PAGE >>
• • • • •

The Militant (logo)  
   Vol. 69/No. 8           February 28, 2005  
 
 
Palestinian Authority agrees to
truce with Israeli government
 
BY MICHAEL ITALIE  
Palestinian Authority (PA) president Mahmoud Abbas and Israeli prime minister Ariel Sharon agreed to a cease-fire at a summit in Sharm el-Sheik, Egypt, February 8. In the week that followed, Abbas fired top security officials for failing to prevent mortar and rocket attacks on Israeli positions, and appears to have won de facto acceptance of the cease-fire from armed Palestinian groups Hamas, Islamic Jihad, and Al Aqsa Martyrs Brigade. Tel Aviv took the first steps toward releasing a fraction of its Palestinian prisoners, withdrawing its forces from five Palestinian cities, and easing restrictions on travel into Israel by Palestinians living in the occupied territories.

Egyptian president Hosni Mubarak and King Abdullah II of Jordan hosted the summit. At its conclusion both leaders announced they would return their ambassadors to Israel that they withdrew in September 2000. Cairo and Amman are the only governments in the Mideast that have signed peace accords with the Israeli regime.

• • • • •

SET TASK A >> Using the article on the Palestinian Authority truce, determine whether each statement agrees with it: (i) the cease-fire was agreed at a summit in Sharm el-Sheik, Egypt; (ii) Israel agreed to release all of its Palestinian prisoners; (iii) Abbas fired top security officials for failing to prevent attacks. Answer yes or no for each, quoting the deciding words.

• • • • •

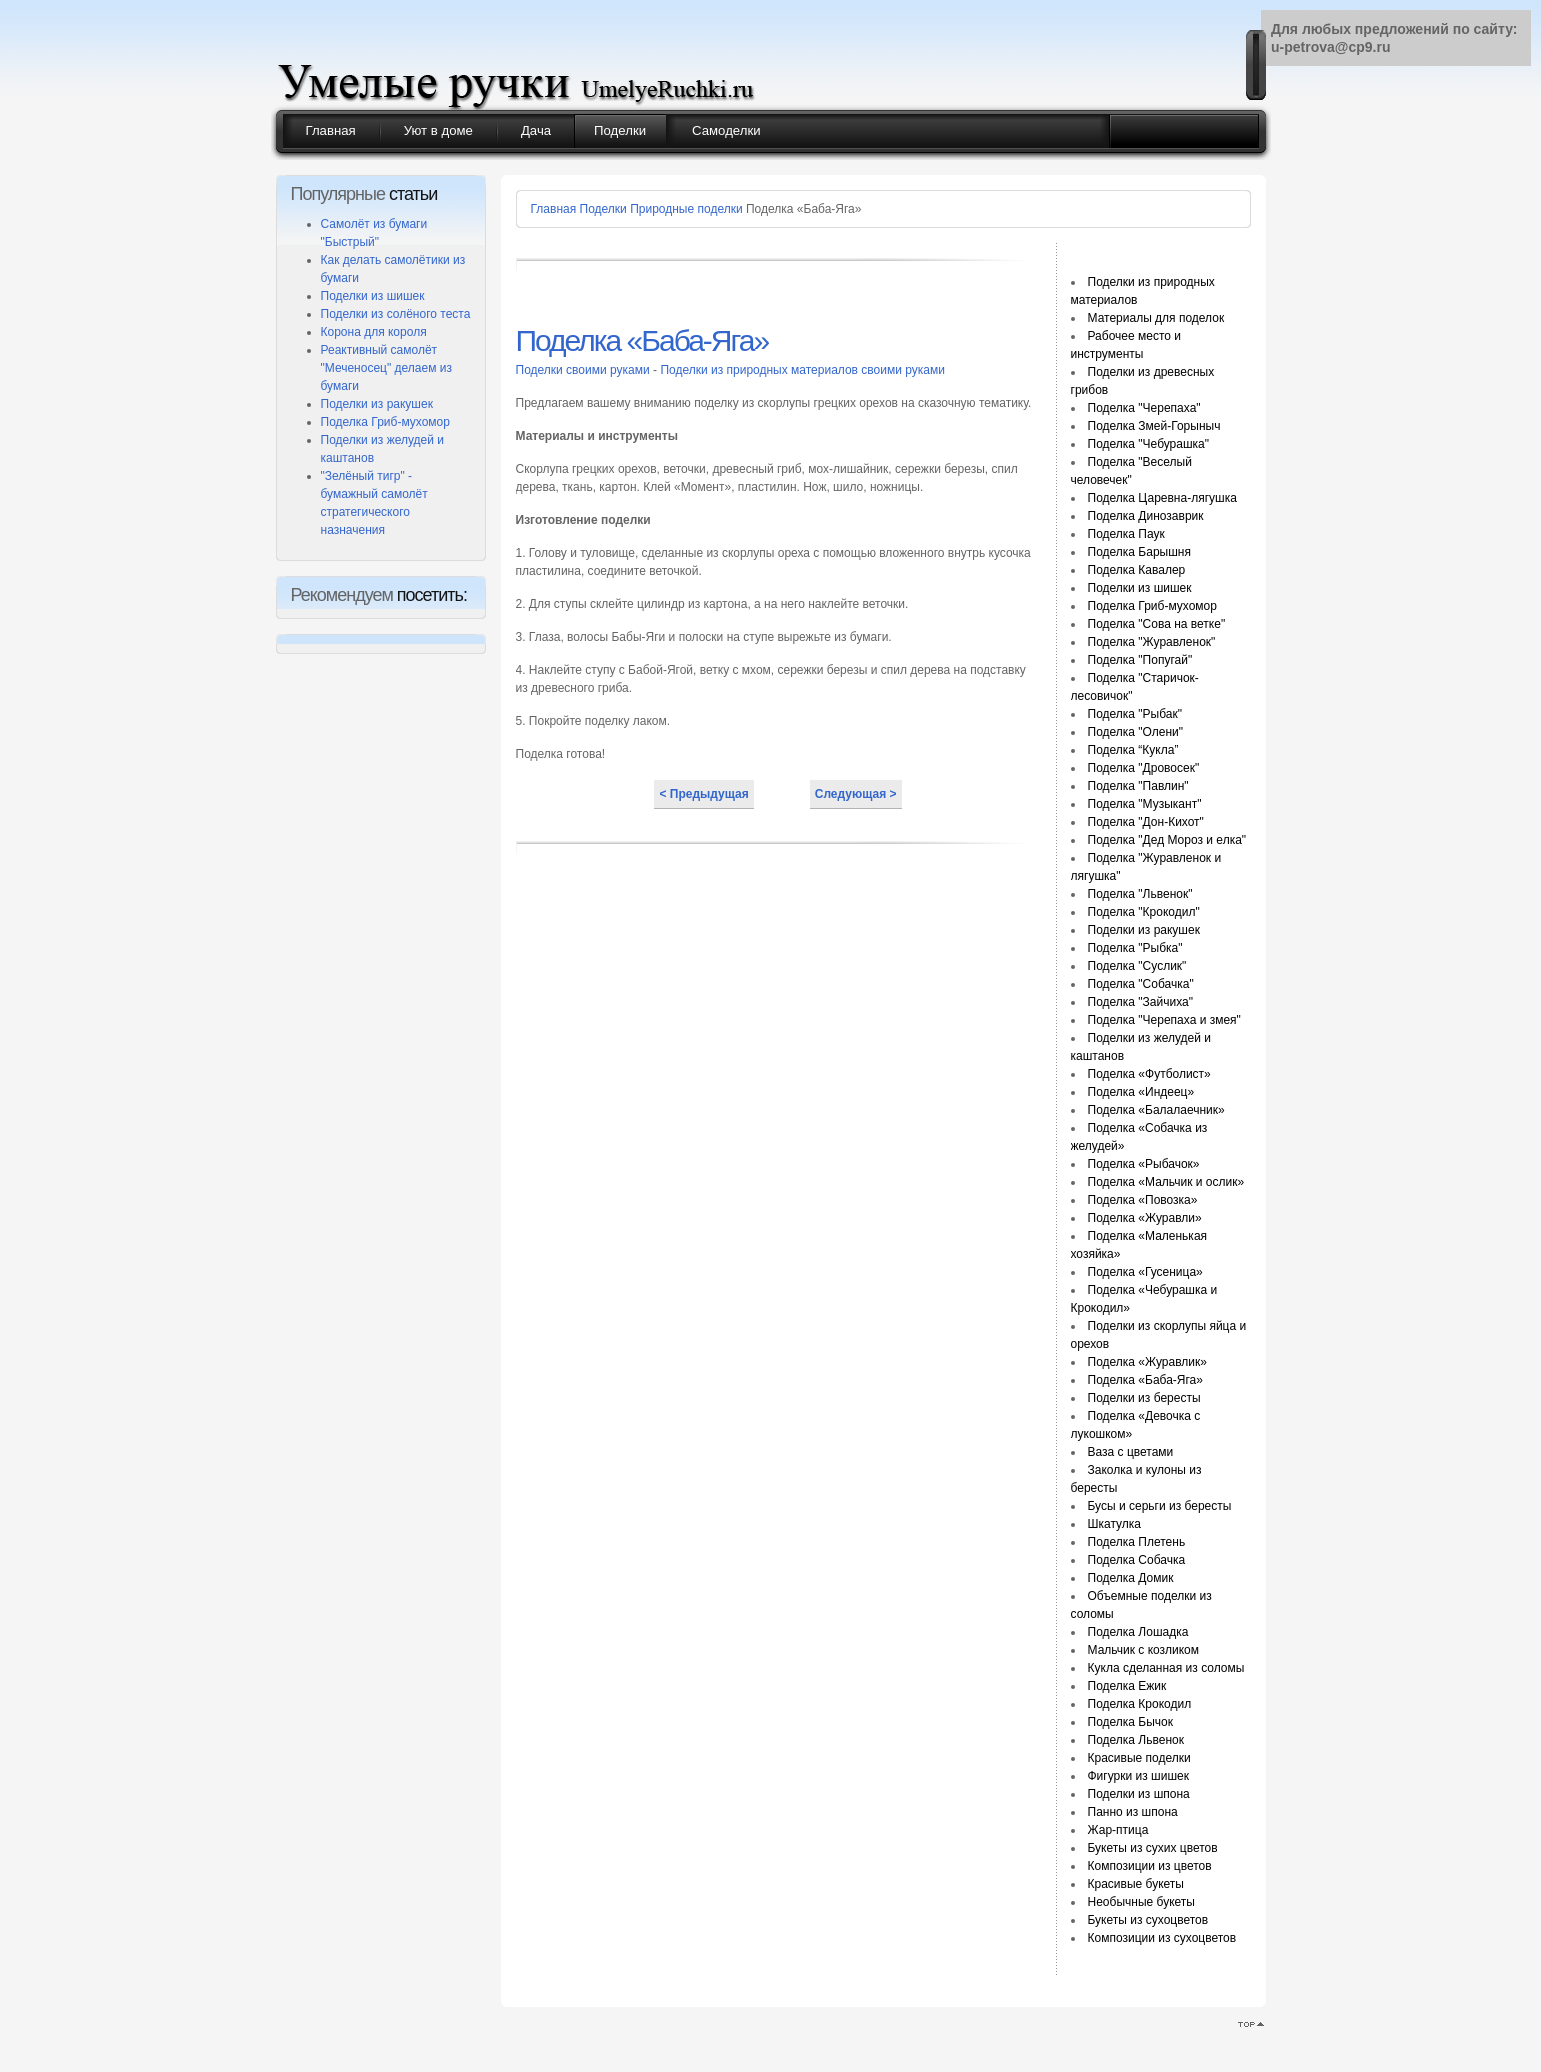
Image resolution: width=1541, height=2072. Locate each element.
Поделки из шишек (373, 296)
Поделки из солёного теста (396, 314)
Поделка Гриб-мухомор (385, 422)
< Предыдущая (703, 794)
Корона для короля (374, 332)
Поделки (603, 209)
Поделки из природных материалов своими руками (802, 370)
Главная (554, 209)
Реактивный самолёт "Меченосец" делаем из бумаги (386, 368)
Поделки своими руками (585, 370)
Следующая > (856, 794)
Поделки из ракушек (377, 404)
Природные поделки (686, 209)
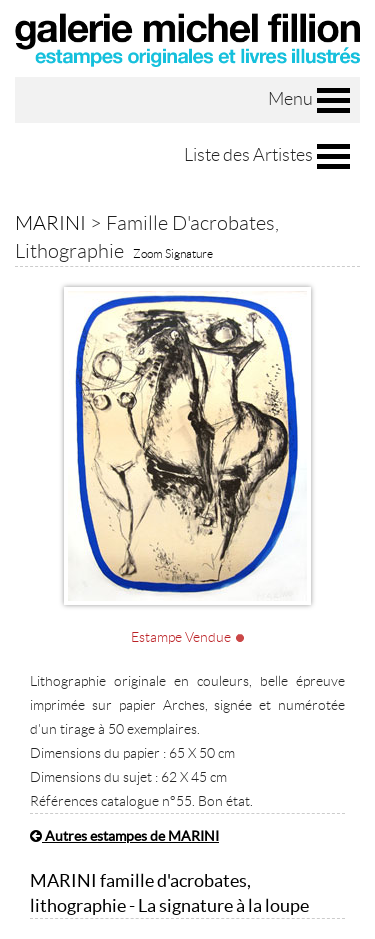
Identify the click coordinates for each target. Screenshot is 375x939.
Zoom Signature (173, 253)
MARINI (50, 223)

• • • • •

SET TASK B >> Format the rows from the start of the rows through the line containing "Zoom Signature (173, 253)" as a Markdown table with the columns Nr and Line. Omit the pictures and any blank lines.

WRITTEN REPLY A >>
(i) Yes: "agreed to a cease-fire at a summit in Sharm el-Sheik, Egypt, February 8."
(ii) No: "Tel Aviv took the first steps toward releasing a fraction of its Palestinian prisoners."
(iii) Yes: "Abbas fired top security officials for failing to prevent mortar and rocket attacks on Israeli positions."

WRITTEN REPLY B >>
| Nr | Line |
|---|---|
| 1 | Image resolution: width=1541, height=2072. Locate each element. |
| 2 | Поделки из шишек (373, 296) |
| 3 | Поделки из солёного теста (396, 314) |
| 4 | Поделка Гриб-мухомор (385, 422) |
| 5 | < Предыдущая (703, 794) |
| 6 | Корона для короля (374, 332) |
| 7 | Поделки (603, 209) |
| 8 | Поделки из природных материалов своими руками (802, 370) |
| 9 | Главная (554, 209) |
| 10 | Реактивный самолёт "Меченосец" делаем из бумаги (386, 368) |
| 11 | Поделки своими руками (585, 370) |
| 12 | Следующая > (856, 794) |
| 13 | Поделки из ракушек (377, 404) |
| 14 | Природные поделки (686, 209) |
| 15 | Identify the click coordinates for each target. Screenshot is 375x939. |
| 16 | Zoom Signature (173, 253) |